Der Tübinger New Yorker ist im Split Floor Stil gebaut… Viele Halbstockwerke mit vielen verschiedenen Abteilungen. Ich wusle hin und her und suche billige und tragbare Shirts, denn aussehen wie ein trächtiger Kartoffelsack will ich dann irgendwie doch nicht. Drei gleiche Baumwollshirts zu einem Kampfpreis von drei Euro das Stück (!?!?) nehme ich auf jeden Fall mit. Für den Preis hätte ich nicht erwartet, dass die Dinger auch nur irgendeine Form besitzen, aber sie passen erstaunlich gut und fühlen sich sehr bequem an. Weiß, Hellgrau und Pastelltürkis dürfen mit.

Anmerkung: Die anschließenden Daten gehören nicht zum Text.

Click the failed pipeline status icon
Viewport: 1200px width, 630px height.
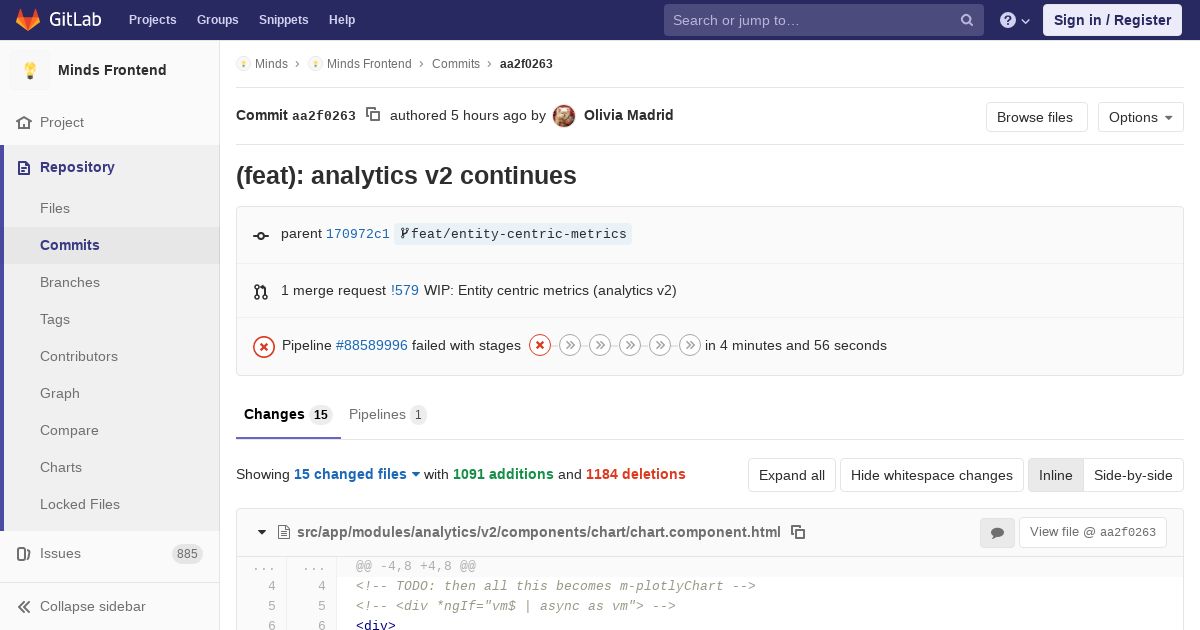tap(264, 346)
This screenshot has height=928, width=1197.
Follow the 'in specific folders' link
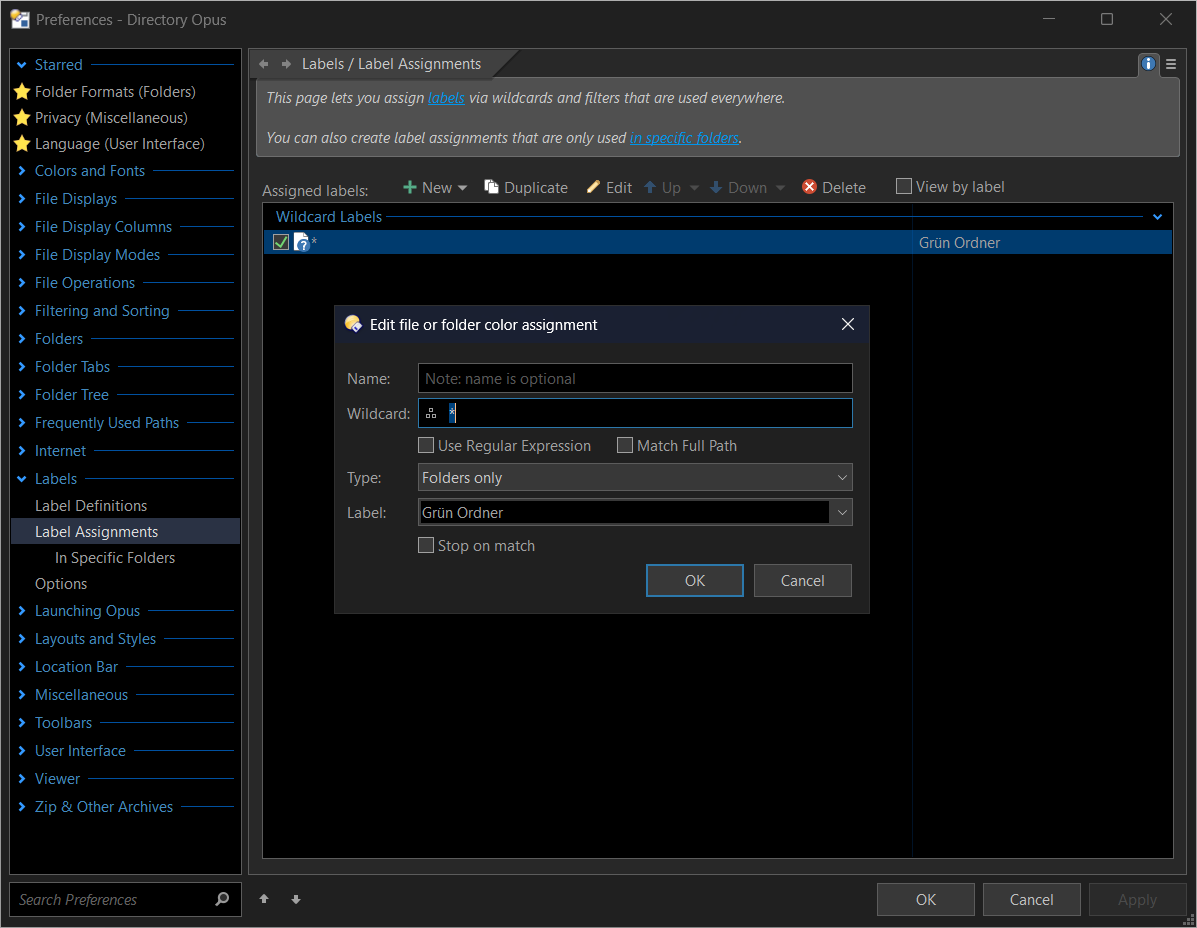[684, 138]
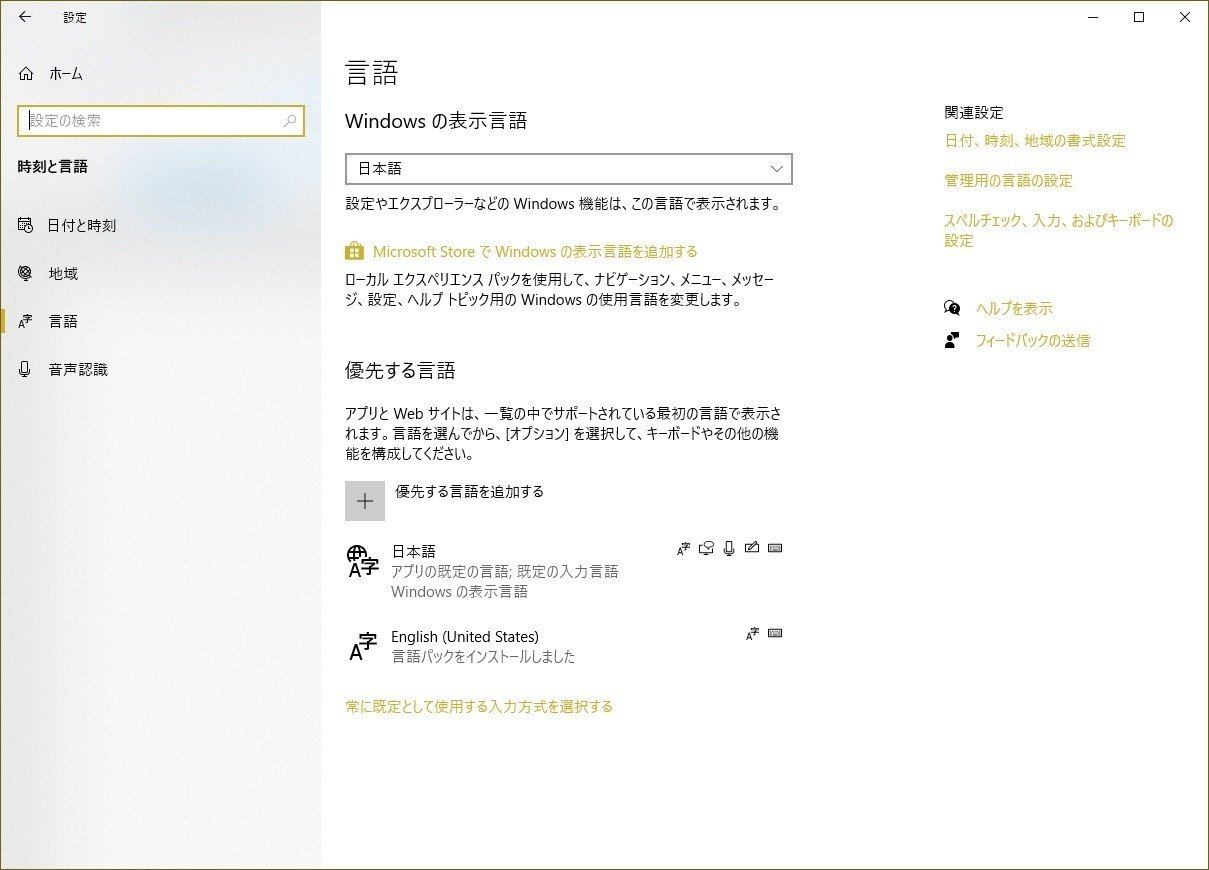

Auf meinem Weg durch die Halbstockwerke habe ich ihn dann hängen sehen. Bei der frisch eingetrudelten Bademode hing er so, als hätte er auf mich gewartet. Jetzt muss ich doch mal genauer gucken gehen… Ein schwarzer Neckholder in dezenter Spitzen-Optik, ein paar Perlen am Nackenbindeband. Hübsch! Die Größe ist schnell gefunden… Ab in die zugegebenermaßen enge und hakenarme Umkleidekabine, aus sämtlichen Lagen Klamotten schälen – jetzt weiß ich wieder, warum ich Bikinianprobe hasse. Und was soll ich sagen…? Er passt! Hervorragend sogar! … Und er erspart mir die Mitnahme eines teuren Bikinis, mit dem ich jetzt nicht unbedingt gerne in einen trüben Tümpel gestiegen wäre. Der Neckholder wandert nach erfolgreicher Rückpellung in die eigenen Klamotten mit zur Kasse.
Glücklich und zufrieden verlasse ich den New Yorker, bei dem man sich jedes Mal so fühlt, als würde man allein durch die eigene Präsenz das Durchschnittsalter der Kundschaft um mindestens fünf Jahre anheben. So schnäppchenmäßig der Einkauf auch war – bei mir erwacht da kein Belohnungszentrum im Hirn, das mich für den Billigeinkauf mit Hormonen dopt, sondern eher ein schlechtes Gewissen. In diesem Fall musste ich aber leider eine Ausnahme machen.
Der Laden ist so sauber, wie es Elektrostatik und Textilien eben zulassen. Ein paar überschaubare Fusseln in der Umkleidekabine, die vermutlich von den vielen Rein-Raus-Anproben in zig verschiedene Klamotten herrühren. Ein Aufzug macht den Laden begrenzt barrierefrei, denn die eng stehenden Klamottenständer sind sicherlich nichts für breite Rollis.
Von mir gibt es drei Sterne – ich kann mir der „Billig! Will ich!“ Geschichte einfach nix anfangen. Ich bin mal gespannt, ob die Shirts die Reise überstehen… :D[verkleinern]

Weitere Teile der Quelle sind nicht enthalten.